Categories
Blog post

Running a cheap server

I’ve been running my own node on the fediverse for a little while now: pleroma.gidikroon.eu. That is mainly a hobby, but partly to learn from it as well. I had not done sysadmin before or set up my own server. This WordPress blog is one of those one-click affairs. I also believe that part of the promise of the fediverse is to be able to self-host your social media presence while staying in contact with others on other servers; I wanted to experience how that would work out.

If a server is only for personal use, you don’t need much resources. Some people install the software on a PC at home that they leave turned on. Others use a Raspberry Pi, a very cheap single board computer that you can get for under €50,-. Cheap cloud providers like Digital Ocean and Hetzner are popular too. There are also services that can run your fediverse server for you, like masto.host and spacebear.

I wanted to try using Amazon Web Services (AWS). The by far easiest setup as well as the cheapest (within AWS) is using Amazon Lightsail. The smallest server option is only $3,50 per month with everything included. If you calculate doing the same thing on Amazon EC2 (having a t3a.nano instance running full time with block storage, network traffic and an ip address) it is more expensive and you have to setup everything yourself. Lightsail (and Digital Ocean and Hetzner and others) are really easy and cheap for people who don’t want to spend a lot of effort in self-hosting something.

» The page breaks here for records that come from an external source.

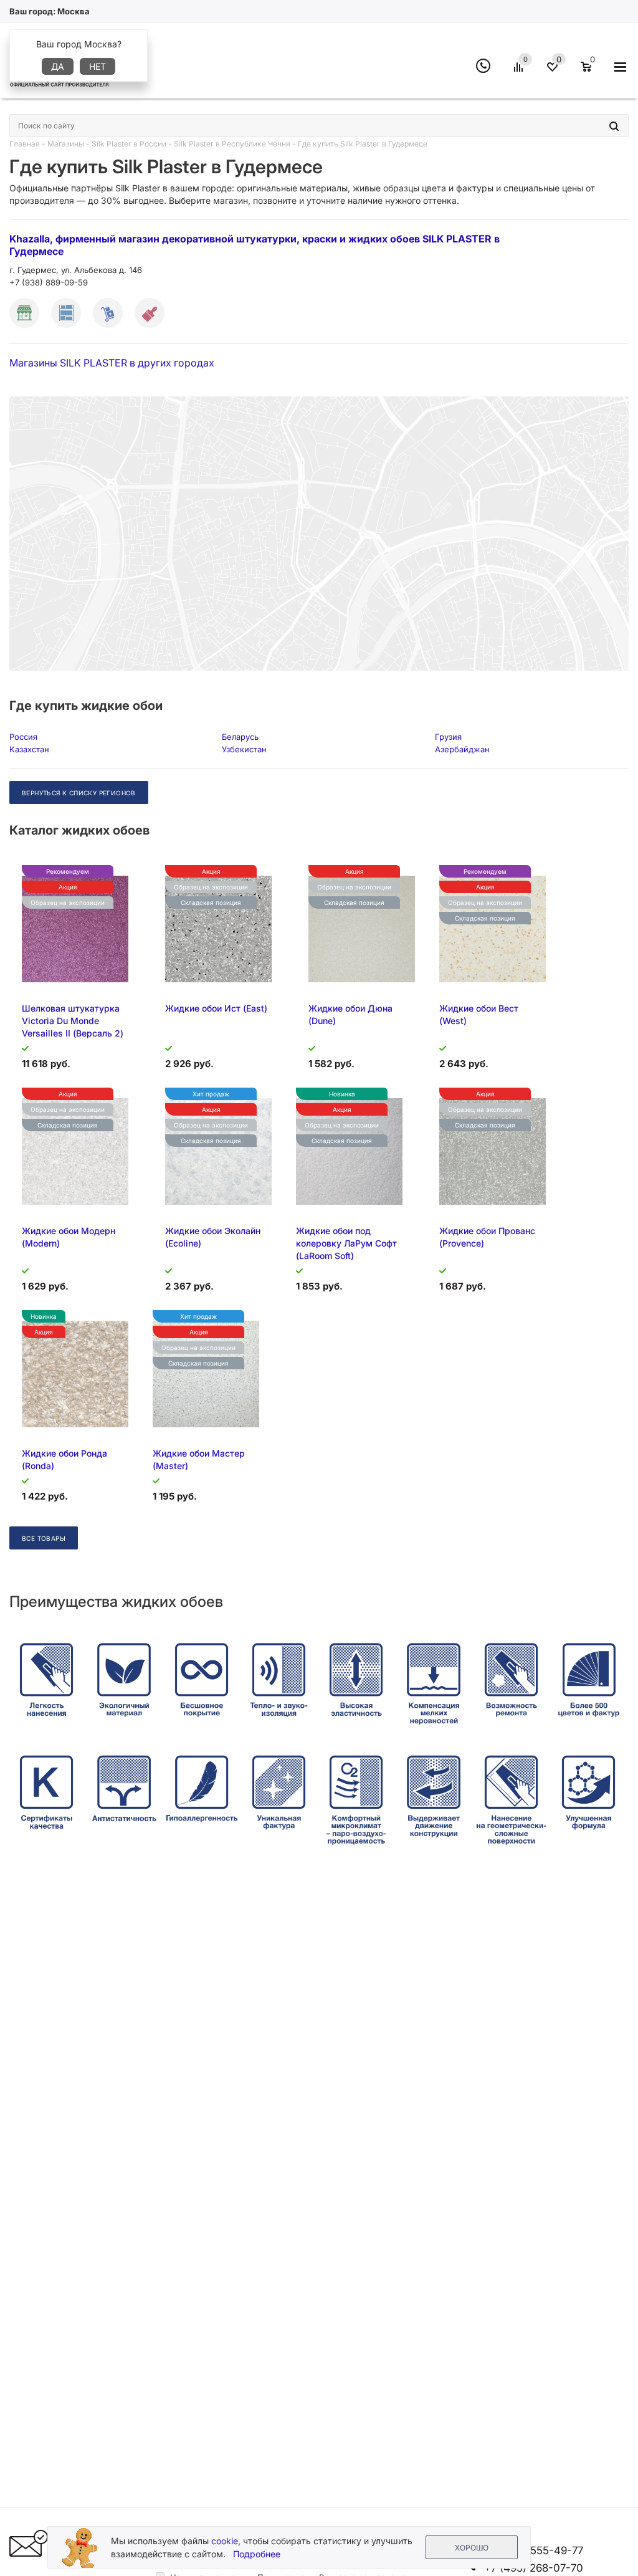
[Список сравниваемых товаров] (520, 71)
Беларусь (240, 737)
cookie (224, 2540)
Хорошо (471, 2547)
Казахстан (29, 749)
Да (57, 66)
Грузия (448, 737)
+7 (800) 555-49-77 (533, 2550)
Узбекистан (244, 749)
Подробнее (256, 2554)
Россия (23, 737)
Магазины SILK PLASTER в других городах (111, 363)
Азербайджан (462, 749)
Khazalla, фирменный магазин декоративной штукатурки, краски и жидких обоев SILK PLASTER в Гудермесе (254, 244)
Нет (97, 66)
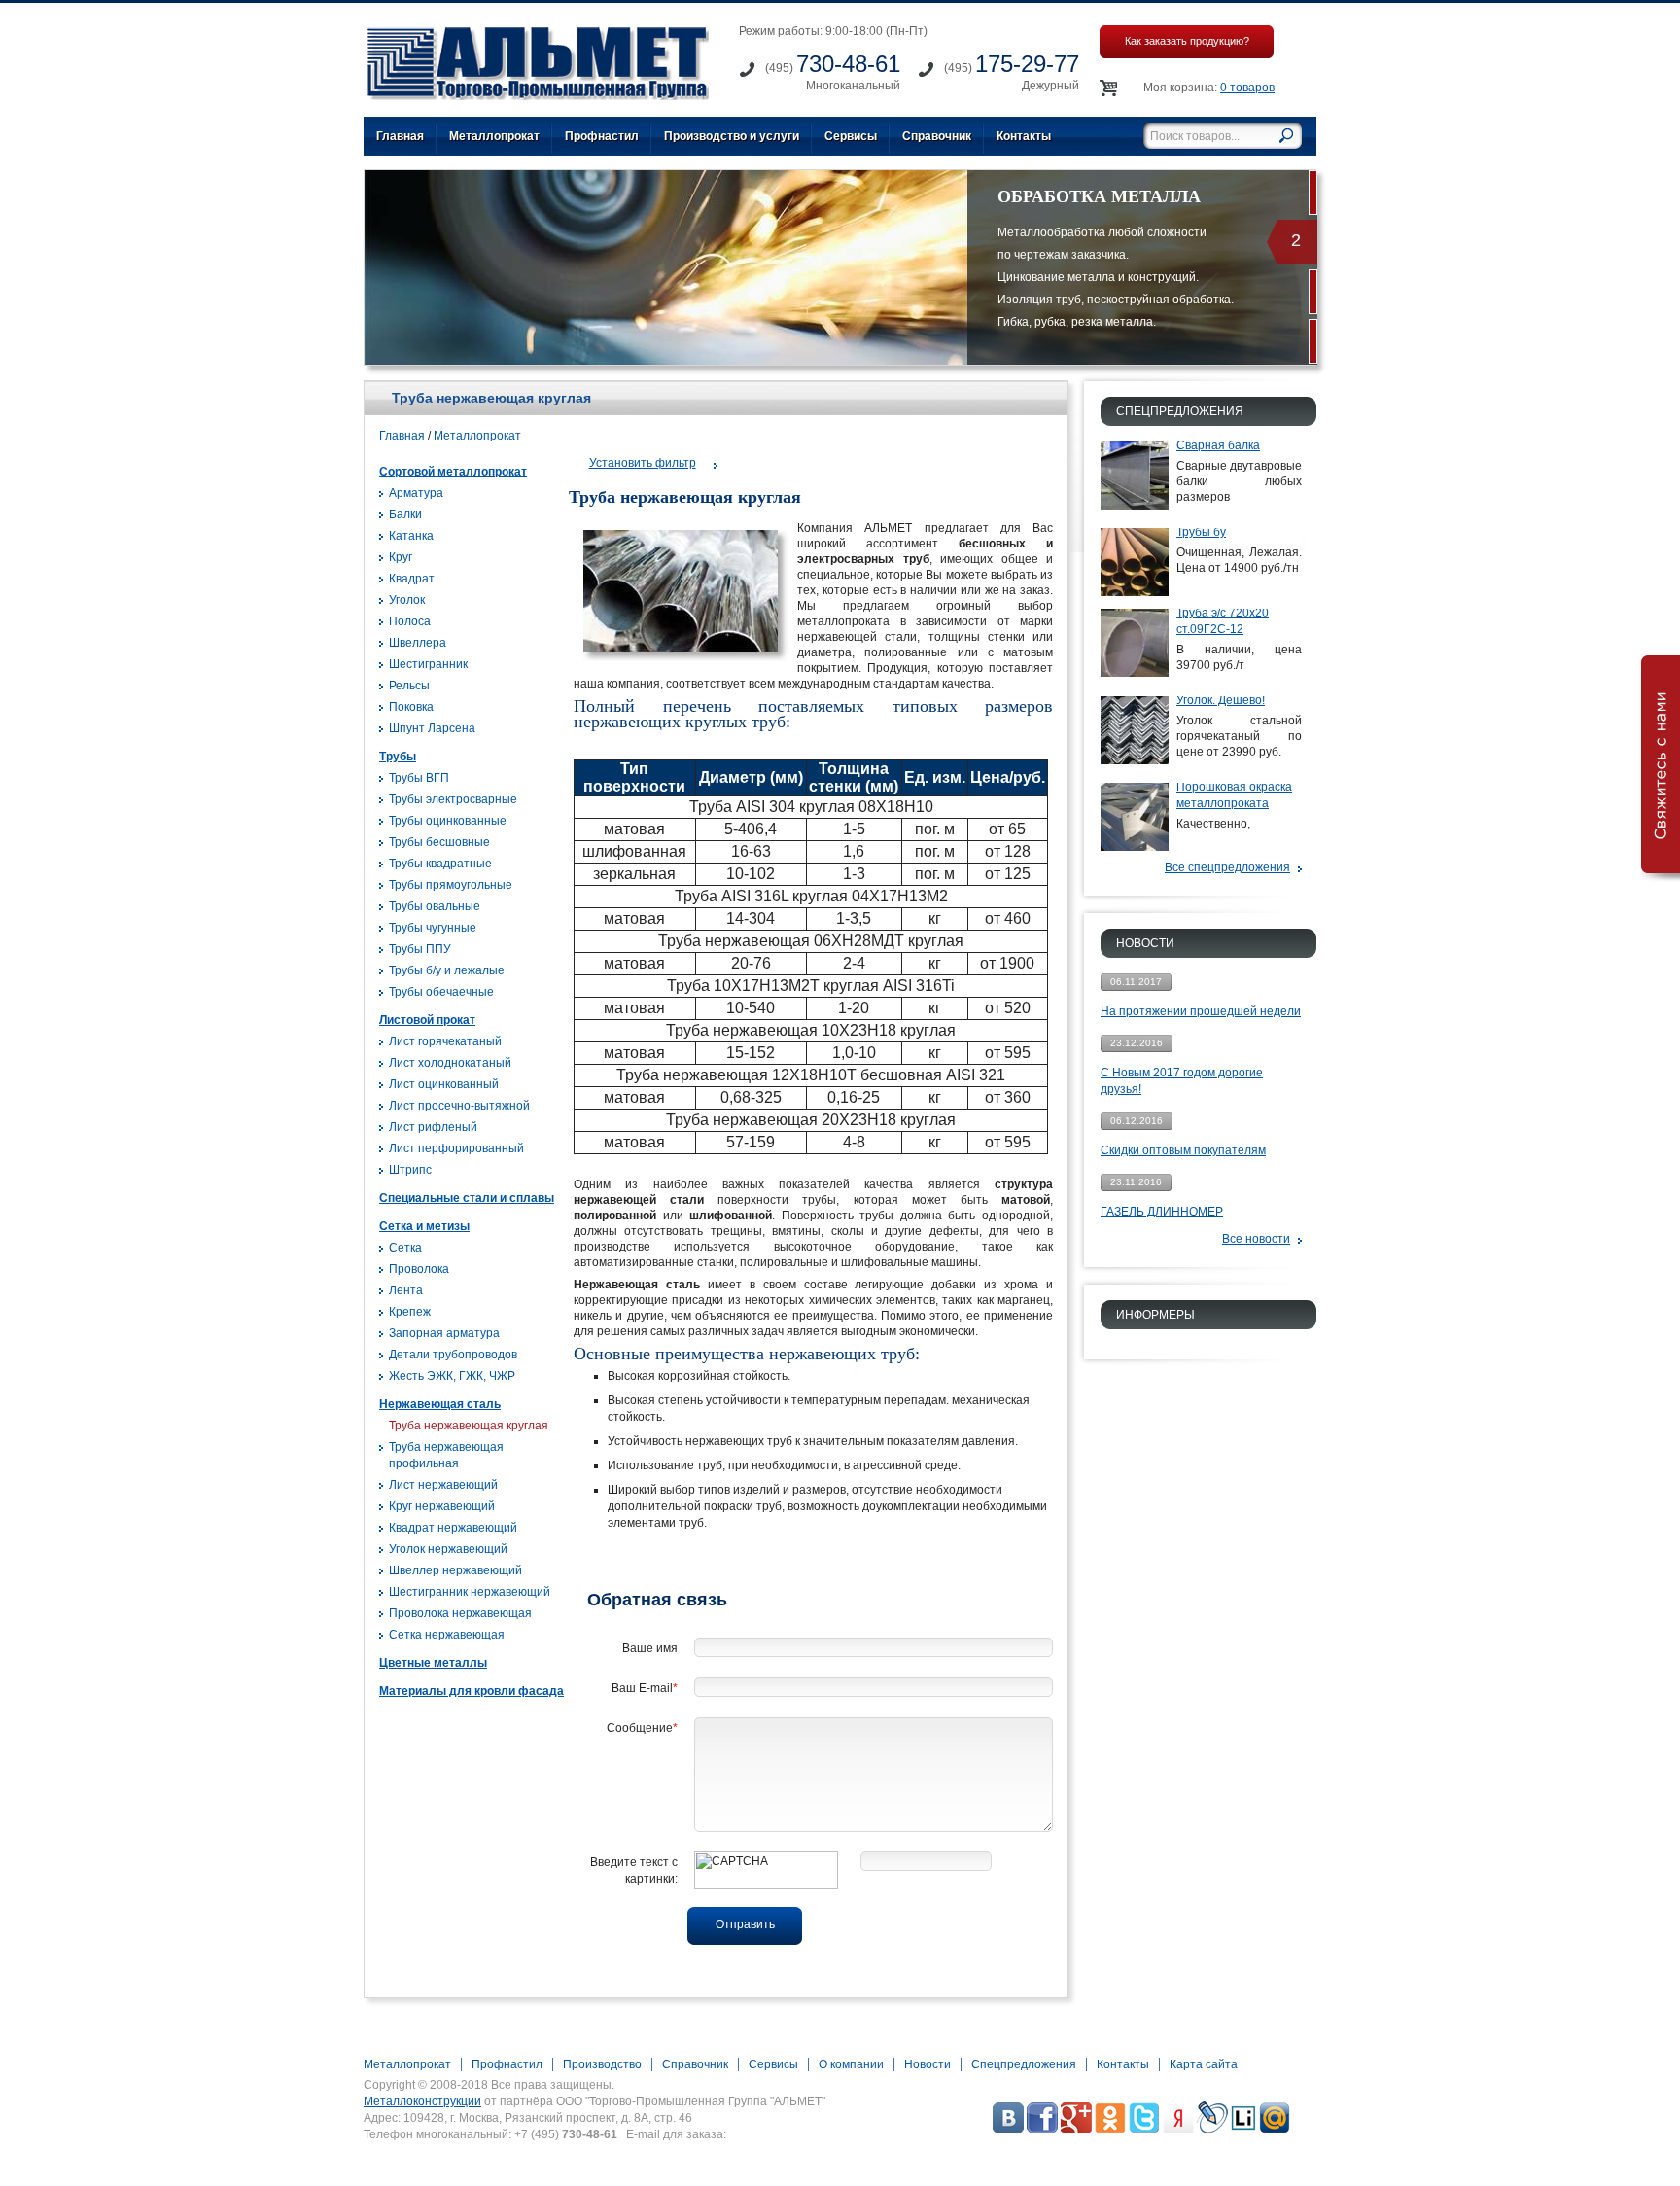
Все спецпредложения (1227, 867)
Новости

On this smallest server option I have run at the same time:

  • My Pleroma server (an ActivityPub server)
  • The PostgreSQL database
  • Another development Pleroma server (to test stuff)
  • A relay that receives and sends posts between fediverse servers

The Pleroma server was also subscribed to one of the busiest relays, so posts came in at a rate of about three per second, around the clock. I had however stopped the second Pleroma server a while ago.

So what are some of the things I learned so far? The main thing relates to cloud servers being ‘burstable’. This means that they can only run at full speed for short periods of time (up to around half an hour), after which the speed gets reduced to 5% of full capacity. Which is perfect for personal servers that only get visited occasionally. Not so much for a server that gets constant traffic 24/7.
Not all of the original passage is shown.